September 24, 2018 at 3:12 pm

An execution is about to take place using the method of hanging [Patrick Feller/Flickr]

A man who was found guilty of raping and transmitting AIDS to his 12-year-old daughter has been sentenced to death by Jordan’s Court of Cassation, in a case that has caused outrage across the Hashemite Kingdom. The 51-year-old was found guilty of violating his daughter some 39 times over the past four years. The judgement was presided over by Judge Fawzi Al-Nahar in a public hearing that yesterday sentenced the man to be executed by hanging.

The court had overturned a previous ruling that favoured the father over his daughter, a verdict that caused widespread anger in the country. Witnesses also came forward and testified that the girl had complained of the issue many times. The girl had informed her mother, two of her uncles and her grandfather, two years before the official complaint was made.

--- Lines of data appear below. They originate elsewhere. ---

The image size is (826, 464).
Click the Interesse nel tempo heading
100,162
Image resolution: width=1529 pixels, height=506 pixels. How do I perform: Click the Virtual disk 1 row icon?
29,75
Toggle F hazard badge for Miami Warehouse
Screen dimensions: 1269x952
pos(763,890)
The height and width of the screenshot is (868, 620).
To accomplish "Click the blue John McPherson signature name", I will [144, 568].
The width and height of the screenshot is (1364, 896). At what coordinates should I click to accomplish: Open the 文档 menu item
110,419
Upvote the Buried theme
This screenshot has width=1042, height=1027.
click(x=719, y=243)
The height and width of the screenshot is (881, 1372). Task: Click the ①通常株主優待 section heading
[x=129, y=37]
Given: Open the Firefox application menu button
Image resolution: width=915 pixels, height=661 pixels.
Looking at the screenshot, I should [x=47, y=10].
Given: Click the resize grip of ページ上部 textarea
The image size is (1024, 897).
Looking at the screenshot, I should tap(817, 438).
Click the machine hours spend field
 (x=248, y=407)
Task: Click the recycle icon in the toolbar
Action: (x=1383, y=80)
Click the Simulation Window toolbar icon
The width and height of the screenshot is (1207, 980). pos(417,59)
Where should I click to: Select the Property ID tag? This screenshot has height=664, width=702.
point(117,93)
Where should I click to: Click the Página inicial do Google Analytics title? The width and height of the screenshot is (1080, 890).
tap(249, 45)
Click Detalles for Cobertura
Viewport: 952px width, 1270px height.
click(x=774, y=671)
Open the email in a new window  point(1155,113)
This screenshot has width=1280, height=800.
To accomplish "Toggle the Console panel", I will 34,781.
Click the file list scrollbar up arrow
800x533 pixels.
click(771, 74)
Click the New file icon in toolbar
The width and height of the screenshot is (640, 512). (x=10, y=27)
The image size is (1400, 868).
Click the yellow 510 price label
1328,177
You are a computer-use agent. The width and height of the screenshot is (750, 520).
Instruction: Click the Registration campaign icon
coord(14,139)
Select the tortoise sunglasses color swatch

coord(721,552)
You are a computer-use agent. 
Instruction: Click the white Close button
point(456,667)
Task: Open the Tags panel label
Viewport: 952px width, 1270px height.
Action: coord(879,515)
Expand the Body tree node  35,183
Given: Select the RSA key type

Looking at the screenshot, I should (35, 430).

The man first raped his daughter when she was 12 year-old, but vowed not to harm her again after he was discovered by his wife. However, a subsequent sexual assault caused mother and daughter to flee and inform the Family Protection Department. A 2015 medical examination of the girl revealed that she had contracted AIDS as a result of the sexual abuse.

The case is the latest in a series of high profile rape cases that have made headlines across the Arab world in recent months, creating widespread revulsion.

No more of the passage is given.